--- SOURCE PASSAGE ---

Boogeyman 2



Rating 1½


Directed by Jeff Betancourt

Written by Brian Sieve, based on characters created by Eric Kripke

Starring Danielle Savre, Matthew Cohen, Tobin Bell, Renée O’Connor, Chrissy Griffith, Mae Whitman, Michael Graziadei, Johnny Simmons, David Gallagher, Lesli Margherita and Tom Lenk



When sister and brother, Laura and Henry Porter (Danielle Savre and Matthew Cohen), are children they witness the brutal murders of their parents. Ten years later, Henry undergoes a course of locked-down residential experimental therapy to overcome his fear of the boogeyman, conducted by Dr Jessica Ryan (Renée O’Connor, from ‘Xena: Warrior Princess’) and her senior colleague Dr Mitchell Allen (horror stalwart Tobin Bell).

When Henry leaves the hospital and makes plans to move across country to start a new job, his younger sister’s own fears begin to manifest, and she agrees to enter the programme. The other inmates at the facility are all young people suffering from a variety of phobias and psychiatric disorders. When they begin to be murdered in gruesome fashion, Laura is convinced it is the work of the boogeyman.

--- DATA SUPPLIED ---

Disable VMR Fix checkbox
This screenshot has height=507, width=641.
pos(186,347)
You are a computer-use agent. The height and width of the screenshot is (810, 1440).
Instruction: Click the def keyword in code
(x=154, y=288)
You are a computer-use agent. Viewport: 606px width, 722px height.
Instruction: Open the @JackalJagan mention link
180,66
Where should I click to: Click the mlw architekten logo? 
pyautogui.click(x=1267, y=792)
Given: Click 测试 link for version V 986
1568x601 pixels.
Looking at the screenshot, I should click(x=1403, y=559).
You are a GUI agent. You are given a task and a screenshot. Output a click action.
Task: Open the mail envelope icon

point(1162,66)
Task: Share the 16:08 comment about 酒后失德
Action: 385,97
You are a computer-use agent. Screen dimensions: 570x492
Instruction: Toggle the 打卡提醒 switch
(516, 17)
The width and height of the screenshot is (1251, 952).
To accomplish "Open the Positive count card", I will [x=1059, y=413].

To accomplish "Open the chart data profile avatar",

---

▸ TASK BRIEF: Pick up the Boogeyman 2 review after its last sentence and carry it on. The rows have no connection to the Boogeyman 2 review.

▸ REPLY TO THE EXERCISE:
‘Boogeyman 2’ is a direct-to-DVD horror film from Ghost House Pictures, the production company set up by Sam Raimi and Rob Tapert to make low-budget horror films, starting in 2004 with the box office hit ‘The Grudge’. Jeff Betancourt, the director of ‘Boogeyman 2’, was the film editor on ‘The Grudge’ and its sequel. The first ‘Boogeyman’ film, also a product of Ghost House Pictures, was released into cinemas in 2005. It had a worldwide box office gross a little over $67 million.

The only thing of note the sequel shares with its predecessor is its lead characters’ fear of the boogeyman. There is otherwise no real connection between the two films. ‘Boogeyman 2’ is a composite of clichés from many other horror films and it is probably possible to name any number of films it resembles. Two that immediately came to my mind are ‘Ginger Snaps 2: Unleashed’ and ‘Darkness Falls’, although it does not possess the quality of the former or the likeability of the latter.

Cheap, clichéd, direct-to-DVD horror films are hardly a rarity. Clearly there is a big market for them, or at least that is what the constant churning out of such films would indicate. ‘Boogeyman 2’ is well made, but there is nothing remotely original or appealing about it. I found it all unnecessarily and tediously gory, although that might be the one thing its real target audience would have thought made it worth watching. We also get some gratuitous bare breasts for the boys.

I didn’t like it very much. The story was far too predictable, even for a film of this type, and the gore was boring and unpleasant. I would not rush to watch it again.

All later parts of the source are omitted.